// you’re reading...


Andrew The Android And What It Means To Be Human

(2 Corinthians 5:17) by Kim Thoday

Isaac Asimov was one of the most prolific science fiction writers of the twentieth century. His inspiring fiction tantalised an audience of millions for fifty years. Many of his predictions about technological gadgetry have come to pass. He wrote with a childlike awe of life and a deep understanding of the human condition. Asimov died on April 6th, 1992. Before he died he wrote a very moving piece that was to be read at his funeral service. It seems hard to fathom that Asimov could write with such profound insight into life and handle his own immanent demise with such dignity and meaning and yet hold to an atheistic position right until the last.
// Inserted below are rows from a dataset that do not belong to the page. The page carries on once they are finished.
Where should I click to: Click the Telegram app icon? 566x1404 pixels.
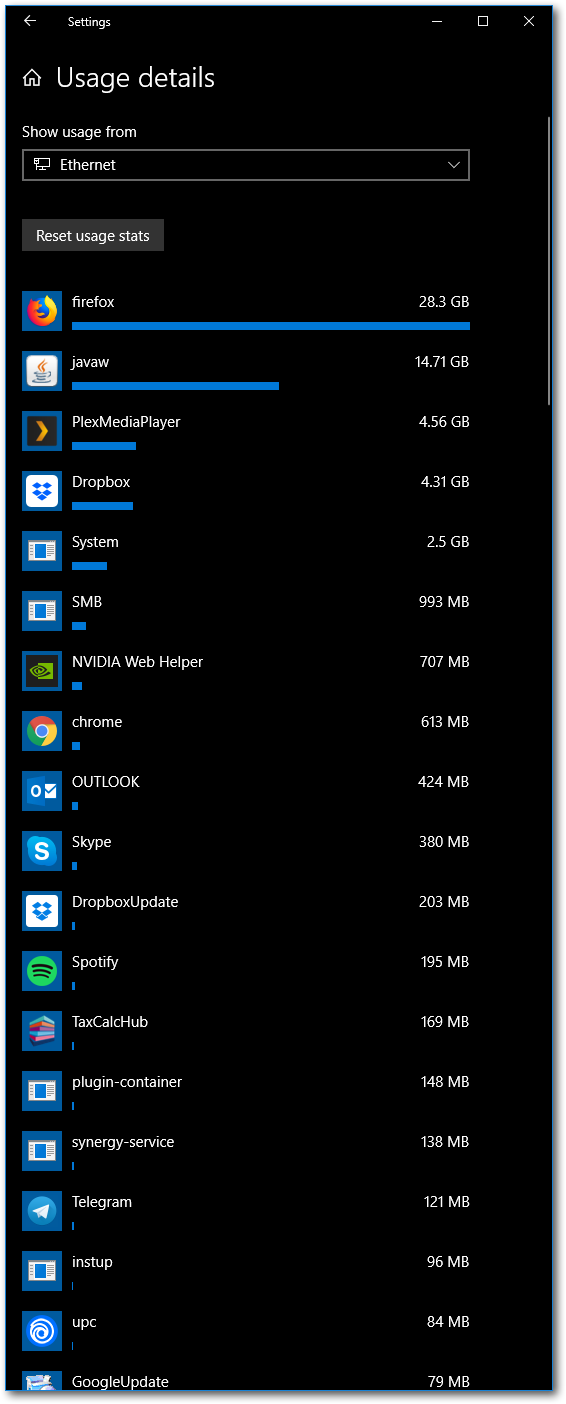tap(42, 1211)
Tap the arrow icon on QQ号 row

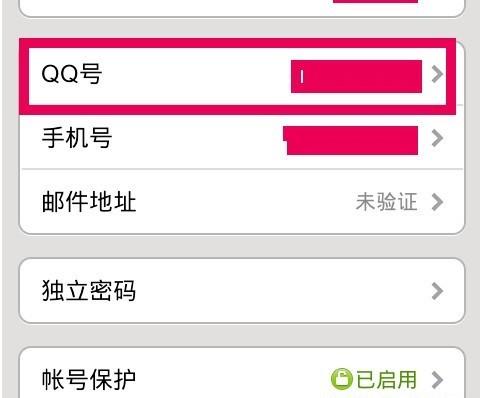(437, 74)
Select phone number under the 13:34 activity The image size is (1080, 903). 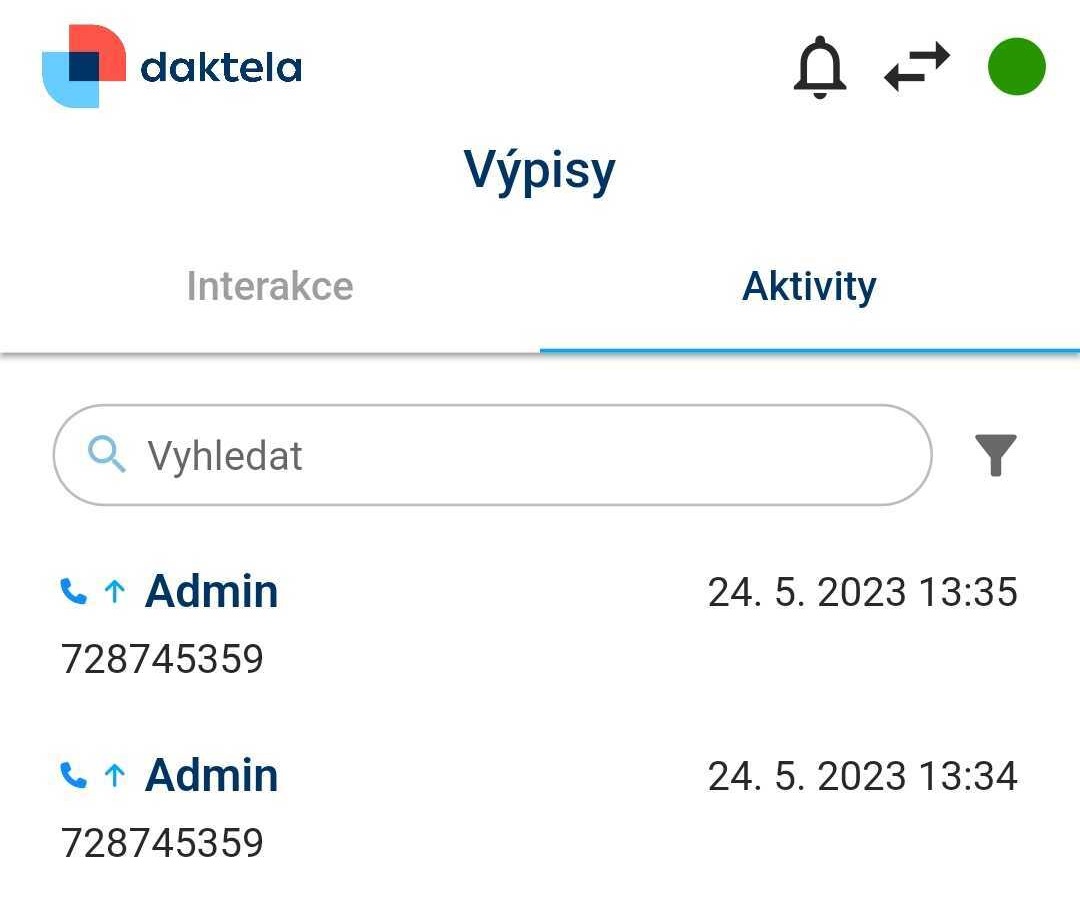pyautogui.click(x=162, y=843)
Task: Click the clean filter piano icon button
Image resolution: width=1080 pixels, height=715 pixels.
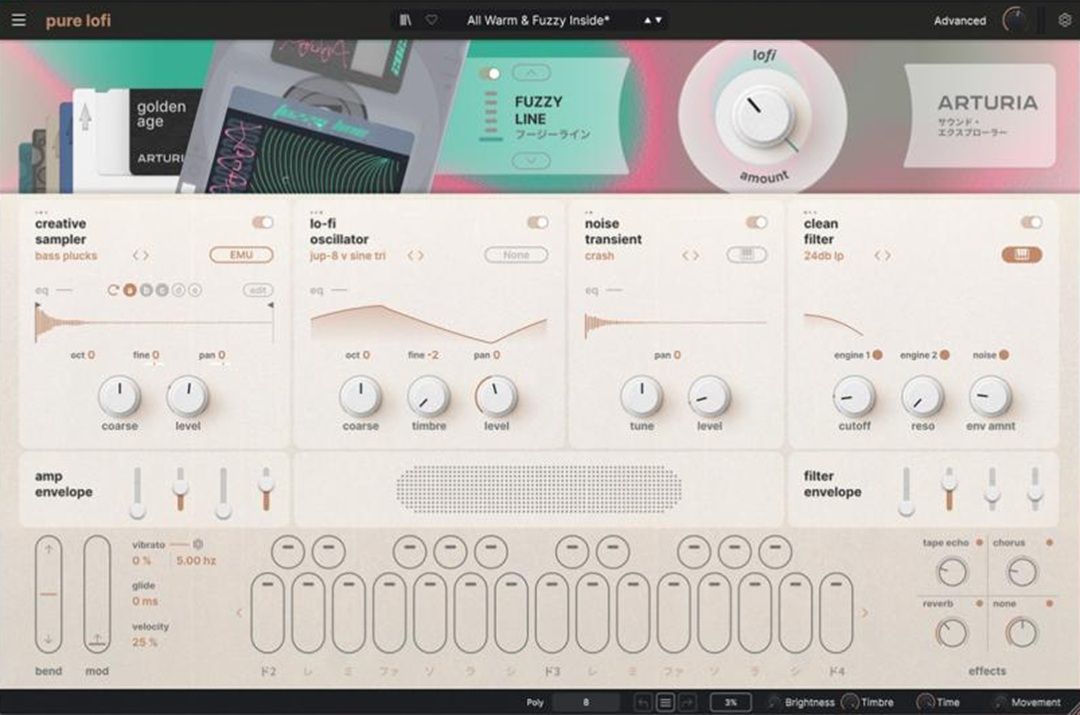Action: (1021, 255)
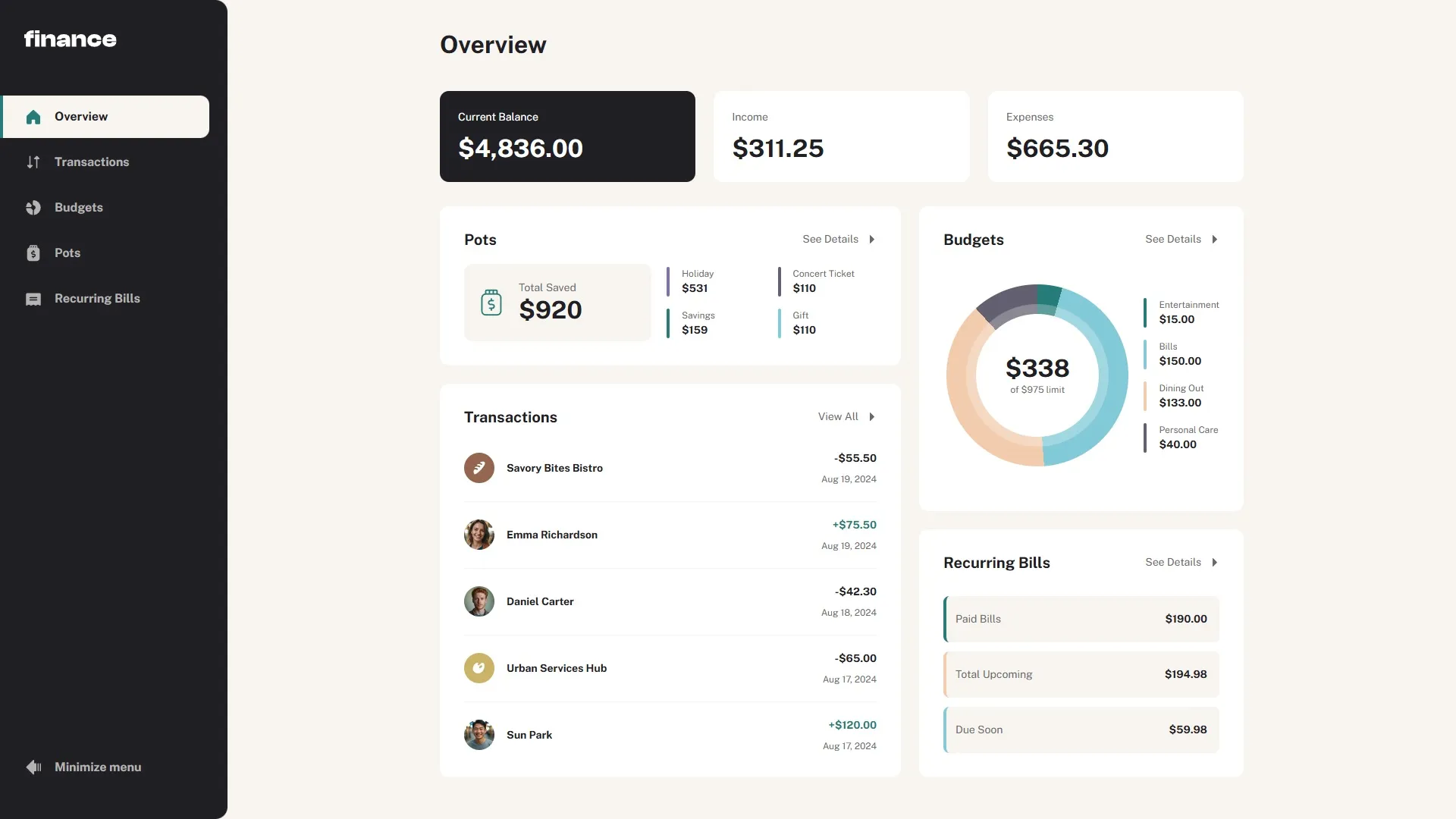Image resolution: width=1456 pixels, height=819 pixels.
Task: Click the arrow beside Recurring Bills See Details
Action: 1215,563
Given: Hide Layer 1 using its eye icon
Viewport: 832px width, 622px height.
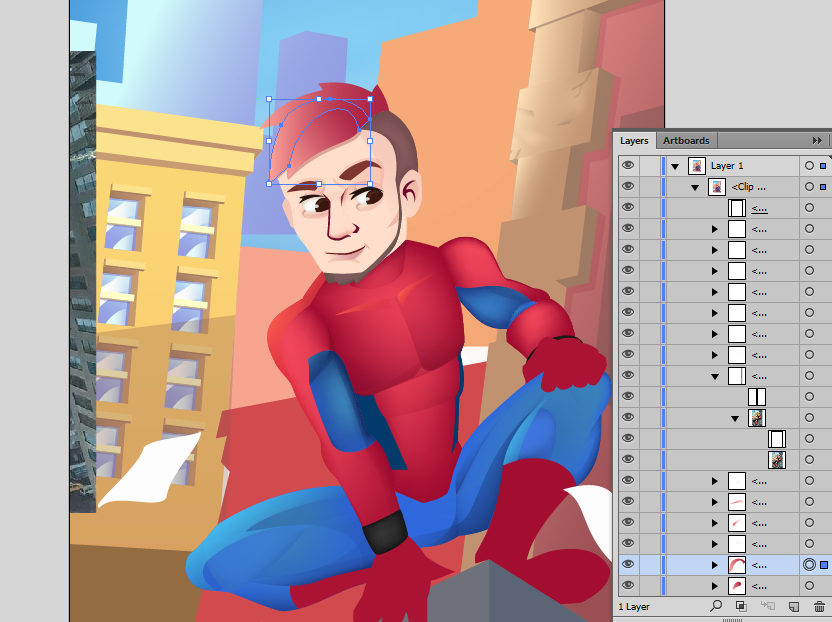Looking at the screenshot, I should (x=628, y=166).
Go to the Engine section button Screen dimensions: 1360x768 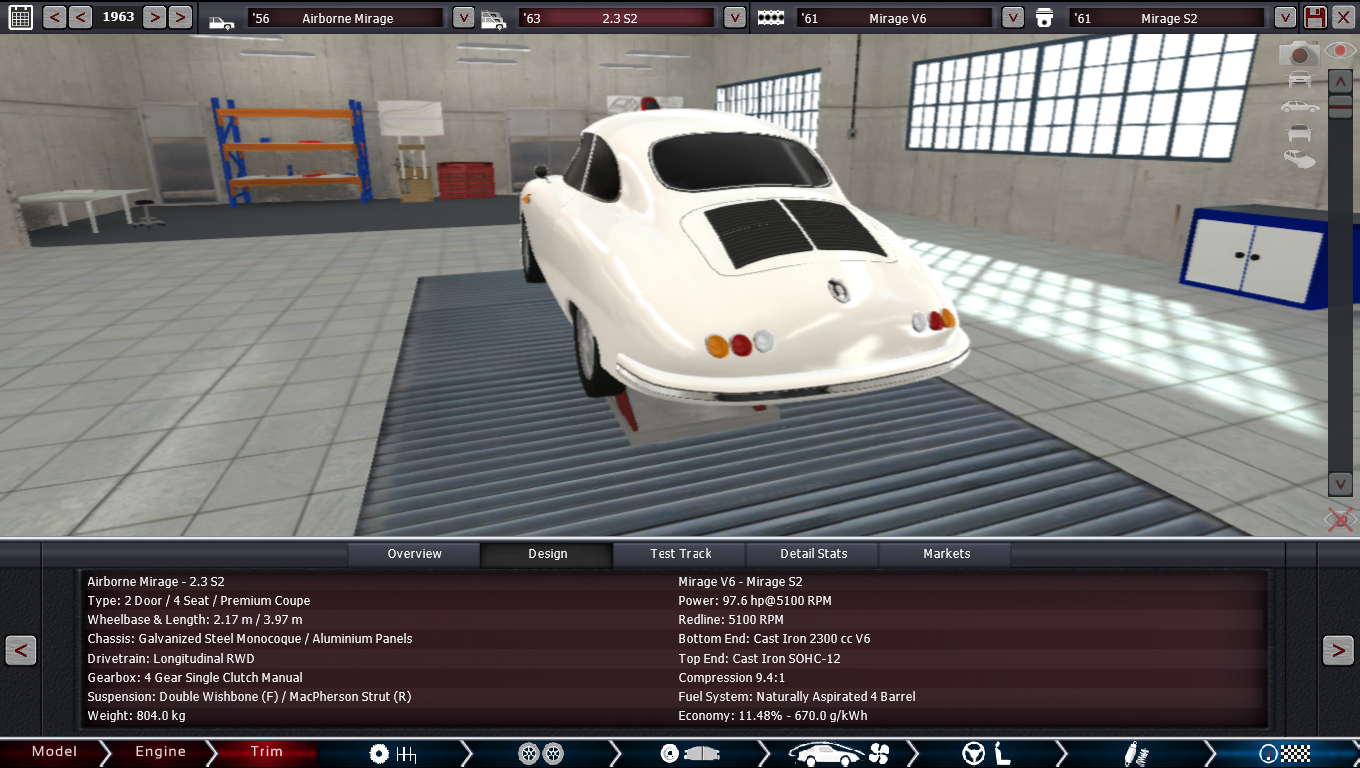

Yet his gentle acceptance of his own mortality, his humility, his simplicity, his love of his family, friends and humanity and his gratitude for life are ironically challenges to much religiosity posing as Christianity. One can only wonder if Jesus may have considered Asimov to be closer to the Kingdom of God than many that are so certain they are in.

In 1976, Asimov published a story called Bicentennial Man. It is a story that deals with the question of mortality and human being in a remarkable futuristic world of robotics. It is a wonderfully playful yet deeply insightful story. It has recently been made into a successful movie (of the same name) starring Robin Williams. The multi-talented Williams plays a thoroughly convincing role as Andrew, Asimov’s literary creation: Bicentennial Man – an android, a humanlike robot. The movie has some delightful twists and turns, but it begins with a family that purchases the android to function as a private housekeeper. Andrew the android is made to follow orders exactly and individual purchasers of these machines can programme them to suit particular requirements. However, these androids have one overriding law – the First Law of Robotics – that is hard wired into their circuitry. That law is that they can never do anything to harm human beings.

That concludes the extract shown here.